«Hanno perso quanti hanno avanzato il sospetto che Francesco volesse manipolare il dibattito per garantirsi esiti precostituiti. Ma far parlare tanti - anche chi non la pensa come te - è davvero una vittoria fuori dal comune».
La Repubblica, 26 ottobre 2015 (m.p.r.)
Chi ha vinto e chi ha perso nel Sinodo sulla famiglia? Molti ritengono che il Papa sia uscito rafforzato da questo difficile passaggio. Ma si tratta di una vittoria singolare.
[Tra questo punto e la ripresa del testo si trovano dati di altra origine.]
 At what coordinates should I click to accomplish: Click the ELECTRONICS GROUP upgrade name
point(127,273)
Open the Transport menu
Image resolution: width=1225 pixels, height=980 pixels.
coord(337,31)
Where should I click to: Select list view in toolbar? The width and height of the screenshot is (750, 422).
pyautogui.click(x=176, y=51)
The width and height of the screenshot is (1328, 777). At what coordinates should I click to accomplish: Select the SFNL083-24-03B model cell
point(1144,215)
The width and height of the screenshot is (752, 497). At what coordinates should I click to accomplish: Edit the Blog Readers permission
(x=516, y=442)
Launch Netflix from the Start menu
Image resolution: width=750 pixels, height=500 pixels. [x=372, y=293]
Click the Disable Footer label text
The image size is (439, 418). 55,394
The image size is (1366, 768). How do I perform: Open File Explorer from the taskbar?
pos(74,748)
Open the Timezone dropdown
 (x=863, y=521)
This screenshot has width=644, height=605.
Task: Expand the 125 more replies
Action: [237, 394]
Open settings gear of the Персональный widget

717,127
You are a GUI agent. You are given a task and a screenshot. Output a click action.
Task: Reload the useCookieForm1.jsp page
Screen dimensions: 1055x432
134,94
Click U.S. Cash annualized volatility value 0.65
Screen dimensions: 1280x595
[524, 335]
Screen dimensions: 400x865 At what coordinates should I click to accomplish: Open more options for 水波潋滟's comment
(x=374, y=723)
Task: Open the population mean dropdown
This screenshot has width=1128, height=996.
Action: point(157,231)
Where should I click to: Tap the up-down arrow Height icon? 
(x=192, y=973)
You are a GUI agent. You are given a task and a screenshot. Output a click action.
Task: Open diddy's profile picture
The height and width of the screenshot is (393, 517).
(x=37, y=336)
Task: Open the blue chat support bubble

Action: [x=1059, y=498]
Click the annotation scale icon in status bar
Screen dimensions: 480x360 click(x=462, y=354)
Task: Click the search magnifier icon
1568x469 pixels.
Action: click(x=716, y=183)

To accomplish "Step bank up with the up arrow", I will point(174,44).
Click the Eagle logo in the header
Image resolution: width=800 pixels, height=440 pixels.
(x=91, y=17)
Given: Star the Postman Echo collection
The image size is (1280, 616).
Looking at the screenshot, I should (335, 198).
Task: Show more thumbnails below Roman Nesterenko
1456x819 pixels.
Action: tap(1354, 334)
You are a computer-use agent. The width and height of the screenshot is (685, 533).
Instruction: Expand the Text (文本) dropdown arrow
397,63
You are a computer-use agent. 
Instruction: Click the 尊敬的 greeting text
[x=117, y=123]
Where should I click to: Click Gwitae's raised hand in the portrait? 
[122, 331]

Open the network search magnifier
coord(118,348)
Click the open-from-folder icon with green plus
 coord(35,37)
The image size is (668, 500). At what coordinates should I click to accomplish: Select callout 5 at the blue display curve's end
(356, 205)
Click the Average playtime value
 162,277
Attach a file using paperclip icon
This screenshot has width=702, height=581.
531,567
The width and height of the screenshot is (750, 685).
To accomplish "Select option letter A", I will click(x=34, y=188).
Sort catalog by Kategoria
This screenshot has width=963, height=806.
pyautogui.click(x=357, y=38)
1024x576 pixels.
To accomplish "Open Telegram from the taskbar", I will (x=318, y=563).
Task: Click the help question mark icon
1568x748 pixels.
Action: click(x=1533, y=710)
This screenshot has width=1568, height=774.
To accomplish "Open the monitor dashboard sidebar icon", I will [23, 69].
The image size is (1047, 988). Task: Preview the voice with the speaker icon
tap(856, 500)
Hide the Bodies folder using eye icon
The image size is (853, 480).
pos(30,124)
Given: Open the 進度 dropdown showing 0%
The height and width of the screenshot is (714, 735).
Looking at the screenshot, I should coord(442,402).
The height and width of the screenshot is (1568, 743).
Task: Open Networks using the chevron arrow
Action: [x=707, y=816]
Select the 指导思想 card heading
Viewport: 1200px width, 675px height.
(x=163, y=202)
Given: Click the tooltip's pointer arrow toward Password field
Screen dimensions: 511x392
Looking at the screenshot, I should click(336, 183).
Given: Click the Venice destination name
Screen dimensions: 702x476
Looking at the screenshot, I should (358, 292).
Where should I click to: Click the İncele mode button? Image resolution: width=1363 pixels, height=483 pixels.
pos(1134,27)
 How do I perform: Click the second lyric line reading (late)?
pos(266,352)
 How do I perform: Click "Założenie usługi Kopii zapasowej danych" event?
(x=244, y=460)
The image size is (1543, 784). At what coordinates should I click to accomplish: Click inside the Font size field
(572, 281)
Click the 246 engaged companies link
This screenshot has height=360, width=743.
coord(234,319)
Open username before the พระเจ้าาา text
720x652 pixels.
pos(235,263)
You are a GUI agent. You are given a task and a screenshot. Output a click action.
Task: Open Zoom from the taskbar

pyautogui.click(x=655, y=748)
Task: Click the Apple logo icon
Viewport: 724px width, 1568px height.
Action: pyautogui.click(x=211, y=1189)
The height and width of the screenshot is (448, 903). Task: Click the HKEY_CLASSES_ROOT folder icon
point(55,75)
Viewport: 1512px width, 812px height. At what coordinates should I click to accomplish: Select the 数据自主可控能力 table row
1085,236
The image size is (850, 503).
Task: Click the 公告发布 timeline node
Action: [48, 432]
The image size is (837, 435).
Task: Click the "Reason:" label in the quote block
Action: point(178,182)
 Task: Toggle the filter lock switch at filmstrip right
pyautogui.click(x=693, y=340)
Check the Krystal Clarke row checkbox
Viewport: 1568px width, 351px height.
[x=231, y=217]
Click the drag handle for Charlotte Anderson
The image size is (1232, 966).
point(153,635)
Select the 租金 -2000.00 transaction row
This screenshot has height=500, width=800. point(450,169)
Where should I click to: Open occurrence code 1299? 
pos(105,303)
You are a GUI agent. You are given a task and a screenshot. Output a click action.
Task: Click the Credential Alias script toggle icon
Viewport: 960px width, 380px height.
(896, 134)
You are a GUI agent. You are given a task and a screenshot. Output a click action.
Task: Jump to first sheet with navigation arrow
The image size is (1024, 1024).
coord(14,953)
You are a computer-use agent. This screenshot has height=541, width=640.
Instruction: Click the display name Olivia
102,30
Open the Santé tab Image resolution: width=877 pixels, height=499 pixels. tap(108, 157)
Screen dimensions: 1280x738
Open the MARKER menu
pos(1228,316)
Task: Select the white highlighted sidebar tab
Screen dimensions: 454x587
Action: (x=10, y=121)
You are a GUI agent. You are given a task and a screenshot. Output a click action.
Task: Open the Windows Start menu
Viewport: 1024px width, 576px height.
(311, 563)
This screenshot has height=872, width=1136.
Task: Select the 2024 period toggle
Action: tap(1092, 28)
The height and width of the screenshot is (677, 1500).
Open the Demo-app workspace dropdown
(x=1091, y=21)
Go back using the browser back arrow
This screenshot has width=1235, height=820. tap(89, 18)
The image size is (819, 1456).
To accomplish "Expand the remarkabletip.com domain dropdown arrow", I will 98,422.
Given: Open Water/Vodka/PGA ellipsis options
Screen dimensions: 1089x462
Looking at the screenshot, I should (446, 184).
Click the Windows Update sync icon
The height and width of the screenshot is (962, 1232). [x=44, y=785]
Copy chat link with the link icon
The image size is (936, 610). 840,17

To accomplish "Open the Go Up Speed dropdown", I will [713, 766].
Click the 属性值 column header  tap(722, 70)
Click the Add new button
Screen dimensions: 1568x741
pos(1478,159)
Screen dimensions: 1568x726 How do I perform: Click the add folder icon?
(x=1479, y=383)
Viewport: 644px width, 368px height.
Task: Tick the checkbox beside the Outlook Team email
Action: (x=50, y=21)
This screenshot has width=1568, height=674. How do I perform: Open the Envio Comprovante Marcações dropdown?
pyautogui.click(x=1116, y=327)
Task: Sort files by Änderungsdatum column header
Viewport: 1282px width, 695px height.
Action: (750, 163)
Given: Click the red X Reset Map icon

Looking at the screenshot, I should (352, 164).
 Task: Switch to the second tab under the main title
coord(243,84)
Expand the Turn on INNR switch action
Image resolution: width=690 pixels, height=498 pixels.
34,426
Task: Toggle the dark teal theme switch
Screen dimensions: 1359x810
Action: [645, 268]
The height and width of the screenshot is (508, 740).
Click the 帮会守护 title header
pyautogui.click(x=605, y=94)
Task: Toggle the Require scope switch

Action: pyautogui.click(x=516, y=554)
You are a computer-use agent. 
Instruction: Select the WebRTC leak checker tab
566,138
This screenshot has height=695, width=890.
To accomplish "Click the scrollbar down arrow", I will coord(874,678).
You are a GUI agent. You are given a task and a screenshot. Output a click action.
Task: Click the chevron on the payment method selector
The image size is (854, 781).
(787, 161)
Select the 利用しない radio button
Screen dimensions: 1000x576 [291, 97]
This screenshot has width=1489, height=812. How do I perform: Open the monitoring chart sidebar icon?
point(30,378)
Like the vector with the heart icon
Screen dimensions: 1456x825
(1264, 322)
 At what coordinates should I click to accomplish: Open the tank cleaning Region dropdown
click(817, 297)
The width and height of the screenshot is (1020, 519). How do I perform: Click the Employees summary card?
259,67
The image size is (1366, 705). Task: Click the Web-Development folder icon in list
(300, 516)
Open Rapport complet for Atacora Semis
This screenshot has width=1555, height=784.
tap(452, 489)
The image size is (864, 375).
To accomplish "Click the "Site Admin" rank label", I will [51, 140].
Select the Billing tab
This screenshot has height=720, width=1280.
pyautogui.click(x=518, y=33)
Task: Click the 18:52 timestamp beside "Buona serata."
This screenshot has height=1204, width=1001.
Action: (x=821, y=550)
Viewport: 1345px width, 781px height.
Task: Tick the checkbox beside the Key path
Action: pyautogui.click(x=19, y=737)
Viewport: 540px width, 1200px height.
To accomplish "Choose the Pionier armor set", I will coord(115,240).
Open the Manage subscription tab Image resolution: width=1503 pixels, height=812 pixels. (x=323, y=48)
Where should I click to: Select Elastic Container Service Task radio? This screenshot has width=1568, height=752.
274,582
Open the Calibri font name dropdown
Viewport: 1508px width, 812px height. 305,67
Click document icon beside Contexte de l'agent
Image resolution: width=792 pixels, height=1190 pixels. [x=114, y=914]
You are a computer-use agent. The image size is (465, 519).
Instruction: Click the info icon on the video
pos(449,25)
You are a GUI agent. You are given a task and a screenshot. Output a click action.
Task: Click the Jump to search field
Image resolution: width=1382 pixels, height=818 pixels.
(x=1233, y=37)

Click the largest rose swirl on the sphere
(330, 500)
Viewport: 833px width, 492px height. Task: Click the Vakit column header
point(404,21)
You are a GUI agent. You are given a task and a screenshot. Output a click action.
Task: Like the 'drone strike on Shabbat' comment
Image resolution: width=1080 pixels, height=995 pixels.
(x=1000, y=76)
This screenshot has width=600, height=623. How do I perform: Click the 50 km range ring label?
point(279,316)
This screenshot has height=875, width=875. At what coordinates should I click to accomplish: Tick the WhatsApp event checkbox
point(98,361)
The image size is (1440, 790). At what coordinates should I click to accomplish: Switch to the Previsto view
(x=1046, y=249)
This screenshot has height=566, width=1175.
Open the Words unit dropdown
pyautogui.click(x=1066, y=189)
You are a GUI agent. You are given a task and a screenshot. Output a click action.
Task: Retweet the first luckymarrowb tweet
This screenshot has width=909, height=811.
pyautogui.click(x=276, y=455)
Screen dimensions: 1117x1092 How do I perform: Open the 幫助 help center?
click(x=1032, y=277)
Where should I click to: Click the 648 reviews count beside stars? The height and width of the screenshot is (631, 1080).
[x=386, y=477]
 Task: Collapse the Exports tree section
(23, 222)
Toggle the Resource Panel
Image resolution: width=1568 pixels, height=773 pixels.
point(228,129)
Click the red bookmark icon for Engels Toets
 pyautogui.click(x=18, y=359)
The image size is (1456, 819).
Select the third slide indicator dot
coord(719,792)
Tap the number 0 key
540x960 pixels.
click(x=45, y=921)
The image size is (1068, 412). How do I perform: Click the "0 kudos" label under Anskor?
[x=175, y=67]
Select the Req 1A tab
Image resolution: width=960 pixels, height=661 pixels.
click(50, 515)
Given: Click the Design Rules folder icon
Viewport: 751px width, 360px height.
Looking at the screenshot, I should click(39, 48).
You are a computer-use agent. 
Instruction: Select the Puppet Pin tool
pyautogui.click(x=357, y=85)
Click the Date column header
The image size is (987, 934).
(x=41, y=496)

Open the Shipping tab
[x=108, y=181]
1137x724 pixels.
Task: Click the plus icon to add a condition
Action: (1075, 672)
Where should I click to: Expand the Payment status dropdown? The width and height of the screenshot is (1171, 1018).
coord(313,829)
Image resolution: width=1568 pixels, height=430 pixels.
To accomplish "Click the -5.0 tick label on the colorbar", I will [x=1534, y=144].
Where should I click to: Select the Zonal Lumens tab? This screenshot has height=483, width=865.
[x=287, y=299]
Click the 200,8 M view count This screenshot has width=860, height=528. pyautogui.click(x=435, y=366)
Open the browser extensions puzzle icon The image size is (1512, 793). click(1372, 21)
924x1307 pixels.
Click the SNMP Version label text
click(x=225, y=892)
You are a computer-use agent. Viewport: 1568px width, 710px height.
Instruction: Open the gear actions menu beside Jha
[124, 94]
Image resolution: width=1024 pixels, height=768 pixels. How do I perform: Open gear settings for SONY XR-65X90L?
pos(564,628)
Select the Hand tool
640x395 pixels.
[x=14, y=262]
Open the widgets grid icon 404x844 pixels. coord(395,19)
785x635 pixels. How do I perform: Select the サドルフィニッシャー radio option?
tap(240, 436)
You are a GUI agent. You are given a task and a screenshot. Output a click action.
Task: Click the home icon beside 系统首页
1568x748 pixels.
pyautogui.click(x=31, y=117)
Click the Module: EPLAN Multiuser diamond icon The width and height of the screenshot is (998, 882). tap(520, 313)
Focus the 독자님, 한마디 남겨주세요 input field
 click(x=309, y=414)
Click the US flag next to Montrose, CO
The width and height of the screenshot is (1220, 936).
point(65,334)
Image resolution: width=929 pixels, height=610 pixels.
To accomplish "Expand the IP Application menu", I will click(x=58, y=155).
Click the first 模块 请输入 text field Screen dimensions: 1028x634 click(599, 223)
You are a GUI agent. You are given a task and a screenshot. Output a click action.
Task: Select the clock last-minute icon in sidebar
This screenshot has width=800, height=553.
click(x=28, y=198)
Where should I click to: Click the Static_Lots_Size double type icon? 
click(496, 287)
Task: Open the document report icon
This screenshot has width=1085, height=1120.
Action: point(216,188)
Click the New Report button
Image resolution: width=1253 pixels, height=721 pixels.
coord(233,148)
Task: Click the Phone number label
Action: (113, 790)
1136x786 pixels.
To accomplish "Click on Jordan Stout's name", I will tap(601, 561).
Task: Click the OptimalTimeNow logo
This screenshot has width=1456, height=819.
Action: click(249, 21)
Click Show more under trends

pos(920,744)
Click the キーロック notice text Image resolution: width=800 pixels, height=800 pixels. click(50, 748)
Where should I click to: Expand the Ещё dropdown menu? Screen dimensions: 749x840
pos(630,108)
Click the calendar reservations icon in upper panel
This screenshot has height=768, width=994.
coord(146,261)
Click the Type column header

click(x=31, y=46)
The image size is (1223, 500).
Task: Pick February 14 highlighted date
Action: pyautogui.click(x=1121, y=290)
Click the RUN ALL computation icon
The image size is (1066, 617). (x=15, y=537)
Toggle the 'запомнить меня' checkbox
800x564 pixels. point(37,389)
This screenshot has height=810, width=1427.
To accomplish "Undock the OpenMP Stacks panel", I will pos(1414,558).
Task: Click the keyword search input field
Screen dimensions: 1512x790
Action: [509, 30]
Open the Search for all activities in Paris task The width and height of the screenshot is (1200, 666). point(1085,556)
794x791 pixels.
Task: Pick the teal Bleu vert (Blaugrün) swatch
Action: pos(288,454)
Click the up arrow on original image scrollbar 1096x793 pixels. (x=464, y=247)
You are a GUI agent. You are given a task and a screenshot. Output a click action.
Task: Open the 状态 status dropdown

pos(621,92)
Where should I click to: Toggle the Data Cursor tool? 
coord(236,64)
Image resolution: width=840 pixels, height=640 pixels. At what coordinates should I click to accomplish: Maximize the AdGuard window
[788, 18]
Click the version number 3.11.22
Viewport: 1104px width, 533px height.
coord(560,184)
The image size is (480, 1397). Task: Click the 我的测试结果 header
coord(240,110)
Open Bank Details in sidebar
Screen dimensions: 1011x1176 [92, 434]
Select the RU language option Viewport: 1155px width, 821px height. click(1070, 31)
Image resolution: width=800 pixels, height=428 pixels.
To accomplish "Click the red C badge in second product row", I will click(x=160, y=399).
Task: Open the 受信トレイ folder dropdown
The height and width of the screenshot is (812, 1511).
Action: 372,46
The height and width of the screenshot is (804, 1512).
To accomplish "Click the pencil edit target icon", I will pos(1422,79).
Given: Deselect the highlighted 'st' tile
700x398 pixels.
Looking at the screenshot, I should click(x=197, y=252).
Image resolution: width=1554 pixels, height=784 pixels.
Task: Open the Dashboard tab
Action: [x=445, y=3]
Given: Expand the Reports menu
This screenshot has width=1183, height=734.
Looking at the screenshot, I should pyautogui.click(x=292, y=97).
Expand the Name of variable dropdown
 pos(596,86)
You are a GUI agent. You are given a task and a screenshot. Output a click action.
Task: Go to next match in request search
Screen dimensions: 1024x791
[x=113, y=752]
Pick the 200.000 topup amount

Se avesse voluto affermare la sua volontà, il Papa avrebbe potuto scegliere strumenti molto più efficaci di un Sinodo. Si è proposto, piuttosto, di promuovere un libero dibattito fra tante «opinioni diverse» da cui è scaturisse l’«immagine viva» di una Chiesa che non usa «moduli preconfezionati». Con l’applauso che ha accompagnato queste parole del suo discorso finale i vescovi hanno riconosciuto apertamente che l’obiettivo è stata raggiunto. Di sicuro, perciò, hanno perso quanti hanno avanzato il sospetto che Francesco volesse manipolare il dibattito per garantirsi esiti precostituiti. Ma far parlare tanti - anche chi non la pensa come te - è davvero una vittoria fuori dal comune.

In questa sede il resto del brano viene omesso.